Basically the show was full of hipster and even nerdy white kids. The very front of the crowd was a living blob which on occasion knocked a bunch of people off their feet creating this moving hole. Farther back there was a pretty active mosh pit, which I honestly was not expecting at a rap concert. A mosh pit, for all who may not know, is where you go to dance by flailing your arms and throwing yourself in random directions expecting to hurt yourself and those around you. Usually they are reserved for hardcore rock shows. But I guess it was just a wild night.
OFWGKTA is making a big commotion on the rap scene these days. Their lyrics are extremely controversial and their entire act almost depends on the shock factor and vulgarity. They are a group of rappers from LA ranging from 16-19 years old. They rap about anything from sex, drugs, and rape to anarchy, self-consciousness, and general obscenities. Take this song as an example.
Tyler the Creator is sort of the leader of the group and this video, Yonkers, features him. Nothing about this video isn’t trying to disturb you; eating roaches, black eyes, and hanging yourself. Rap music isn’t for everyone. In my case for example, most of the lyrics go over my head, so some disturbing rap like this actually has a lessened affect on me, but I can still tell it is so because of the vibe of the beats. The one thing I like about this group is that they make all of their own beats. As someone who tries to do the same it is something I deeply respect.
Orange Juice has probably the coolest bass line I’ve heard recently, especially towards the beginning. The piano is nice a repetitive and the rap is as horrid as horridly possible; horrid in a way that would scare your parents into sending you away to a boarding school in Samoa (That happened to one of the members of the group when his parents heard the music). The flow, or the way the rap works with the beat, is quite professional.

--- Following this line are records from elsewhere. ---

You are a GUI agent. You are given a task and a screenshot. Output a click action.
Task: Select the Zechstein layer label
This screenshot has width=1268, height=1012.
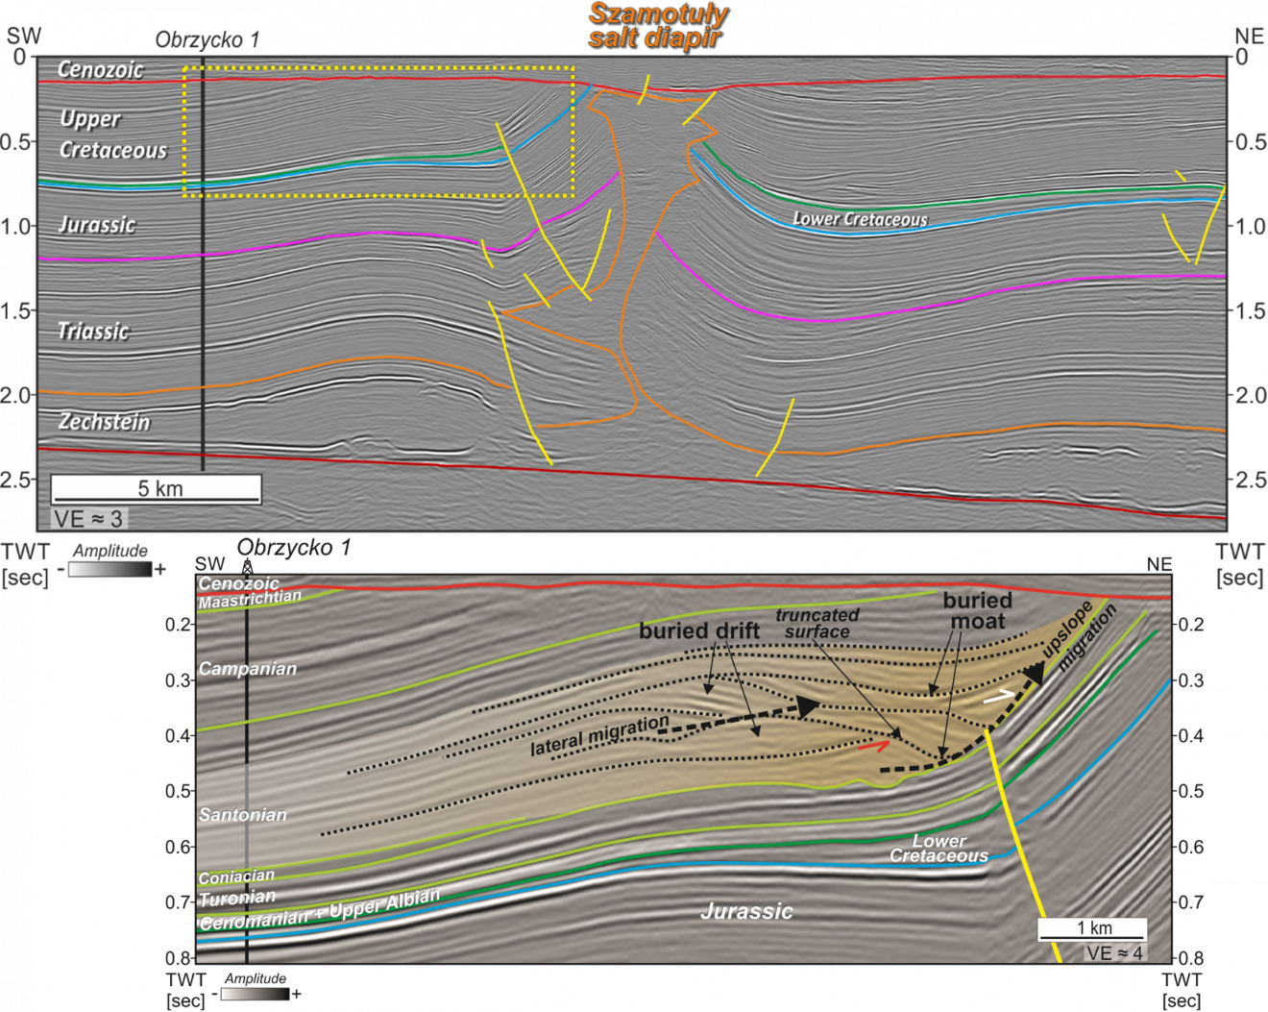click(104, 422)
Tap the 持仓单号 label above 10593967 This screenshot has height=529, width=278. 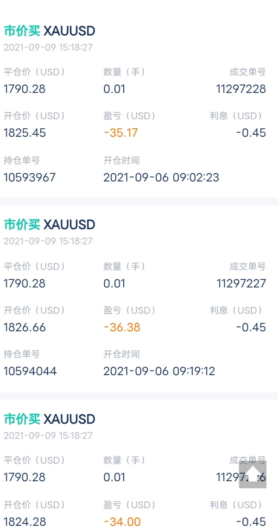click(22, 161)
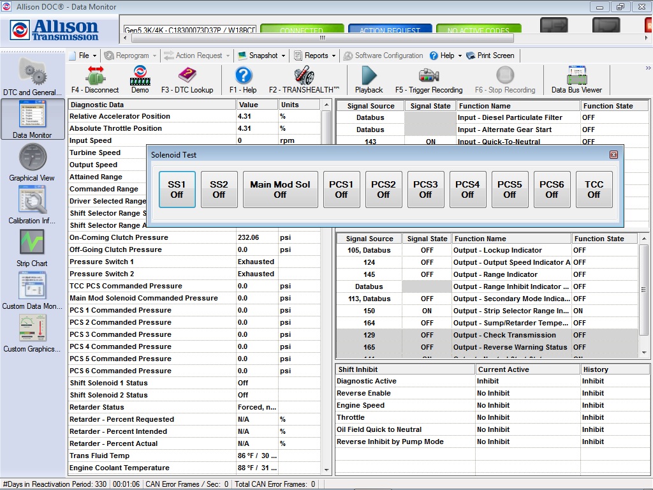Expand the Reports dropdown

tap(315, 56)

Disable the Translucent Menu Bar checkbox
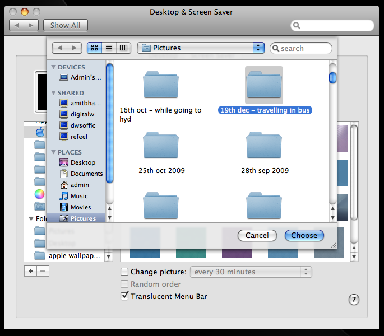coord(124,296)
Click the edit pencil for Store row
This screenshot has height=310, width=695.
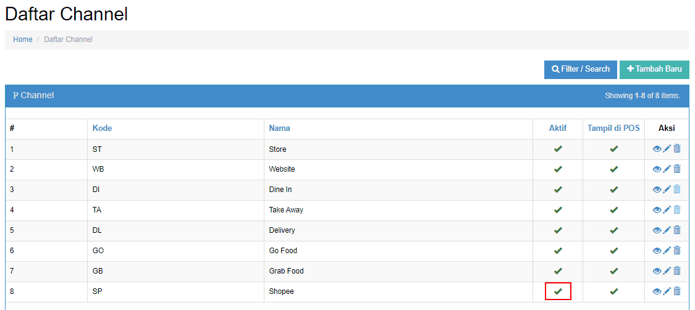(x=667, y=149)
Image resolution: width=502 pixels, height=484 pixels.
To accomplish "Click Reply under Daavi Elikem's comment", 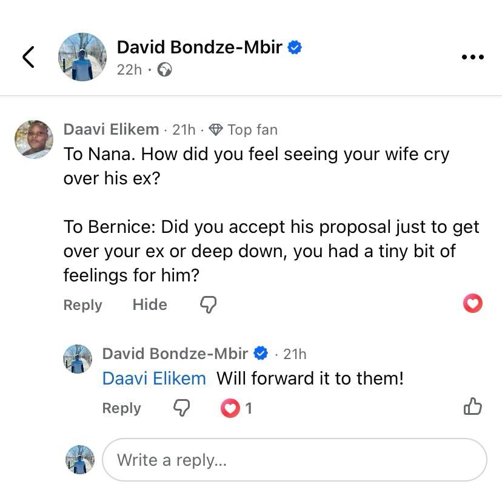I will [82, 304].
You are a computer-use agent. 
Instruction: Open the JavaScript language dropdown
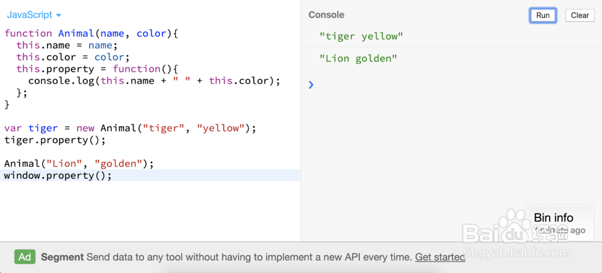point(34,15)
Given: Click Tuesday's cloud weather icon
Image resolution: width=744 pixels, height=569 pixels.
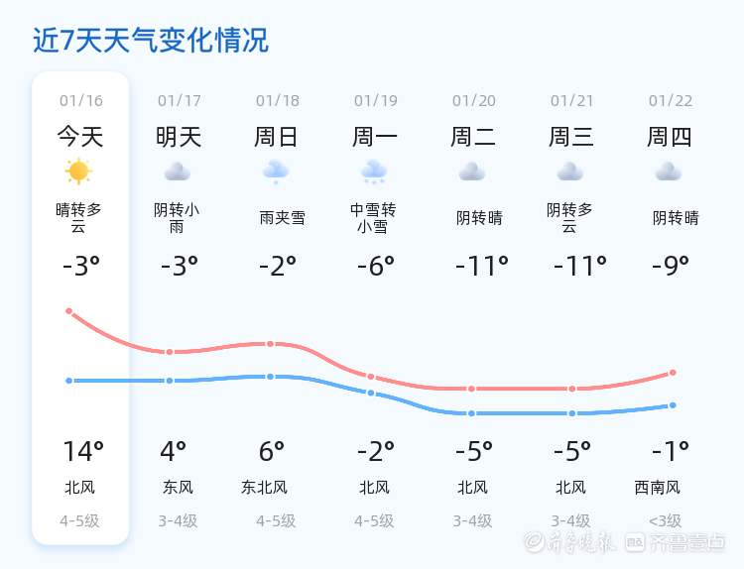Looking at the screenshot, I should click(x=472, y=171).
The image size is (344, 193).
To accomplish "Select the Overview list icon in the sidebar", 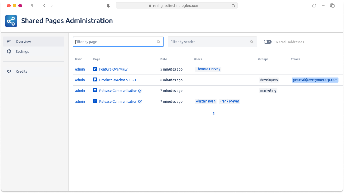I will coord(9,41).
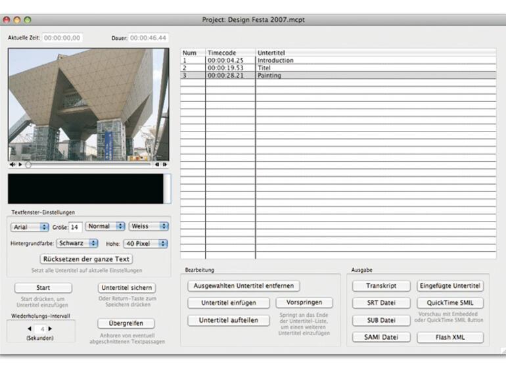Open the Arial font dropdown

click(x=30, y=227)
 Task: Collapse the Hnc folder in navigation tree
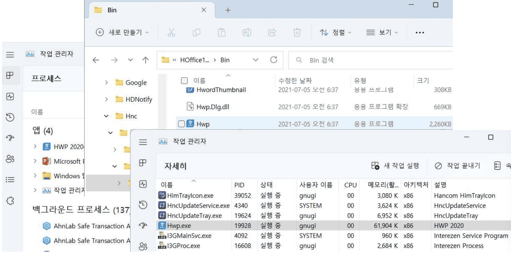(106, 116)
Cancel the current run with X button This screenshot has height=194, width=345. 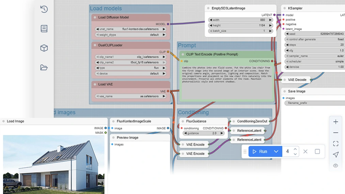(305, 151)
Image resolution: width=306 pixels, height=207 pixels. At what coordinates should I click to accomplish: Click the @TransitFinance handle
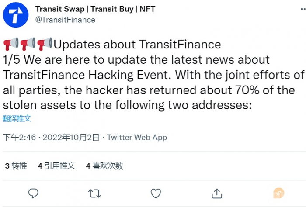point(65,20)
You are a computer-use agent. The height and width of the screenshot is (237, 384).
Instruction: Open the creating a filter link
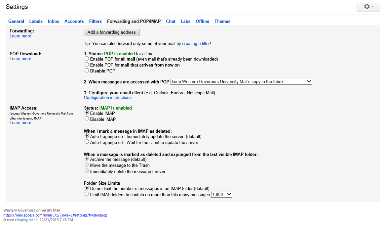196,43
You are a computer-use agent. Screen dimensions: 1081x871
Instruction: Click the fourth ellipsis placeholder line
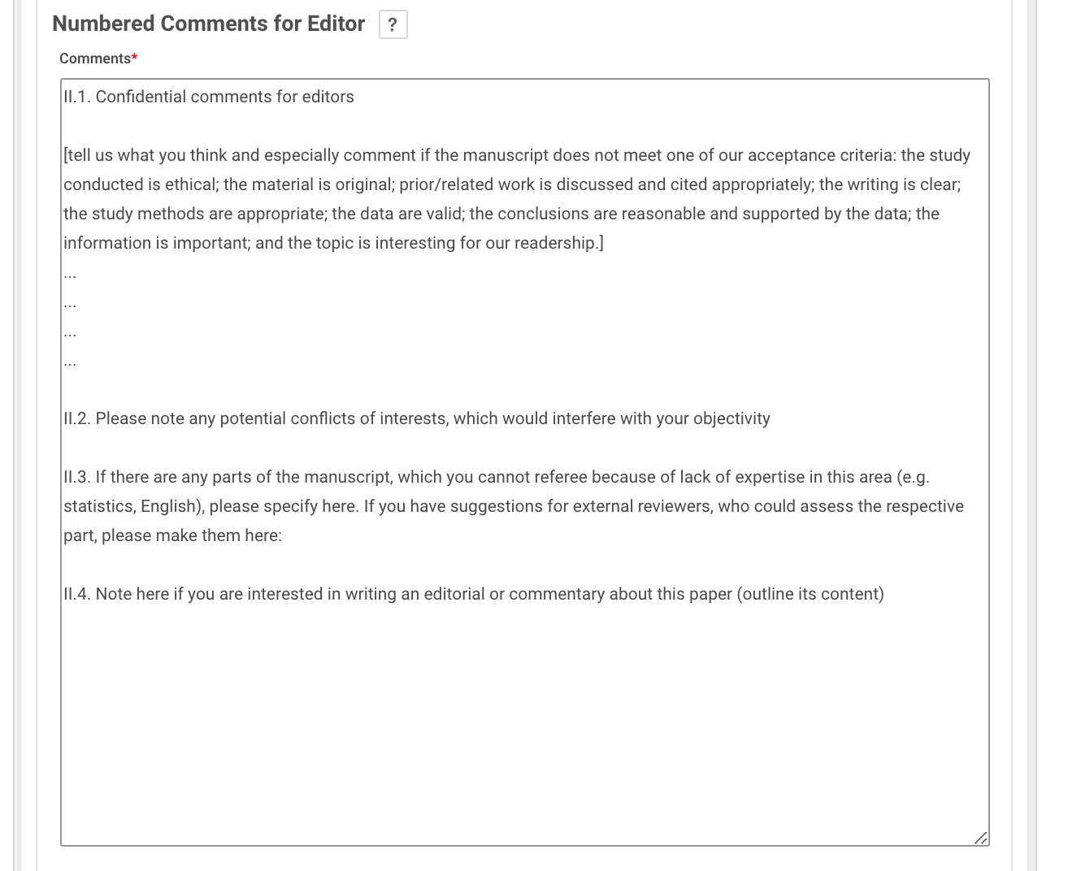(70, 361)
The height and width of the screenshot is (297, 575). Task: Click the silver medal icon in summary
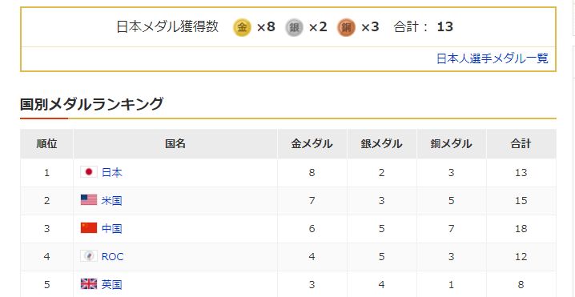tap(295, 27)
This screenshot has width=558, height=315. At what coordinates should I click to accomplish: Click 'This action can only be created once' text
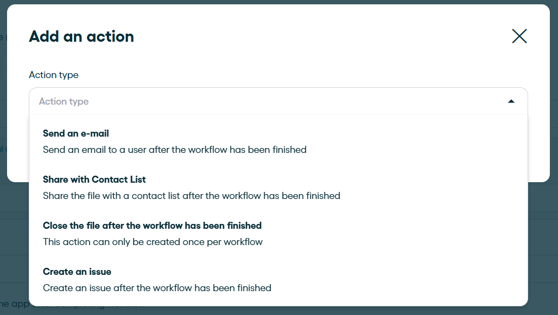click(153, 242)
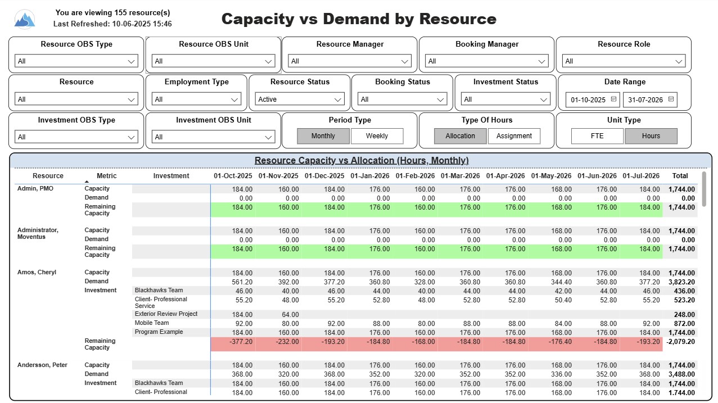Image resolution: width=718 pixels, height=403 pixels.
Task: Switch Period Type to Weekly
Action: click(x=377, y=135)
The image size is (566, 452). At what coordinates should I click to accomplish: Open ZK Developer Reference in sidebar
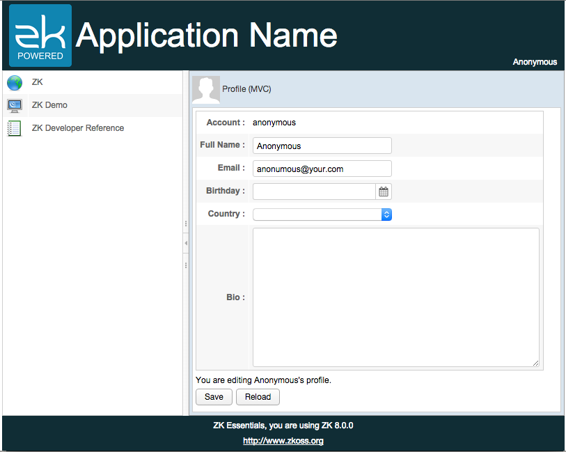click(x=77, y=128)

In my opinion rap is rap, so no matter what the person is actually rapping about it is the same. Many will disagree with me, but it definitely is about the fluidity rather than content. This beat apparently isn’t theirs, but one they borrowed from Gucci Mane’s song “Lemonade”. Whatever.
So take it as what it is. Rap isn’t going to leave so might as well explore it. And if you aren’t planning on making commitments, then you might as well start with the most extremely vulgar kind. Just please don’t take the lyrics seriously.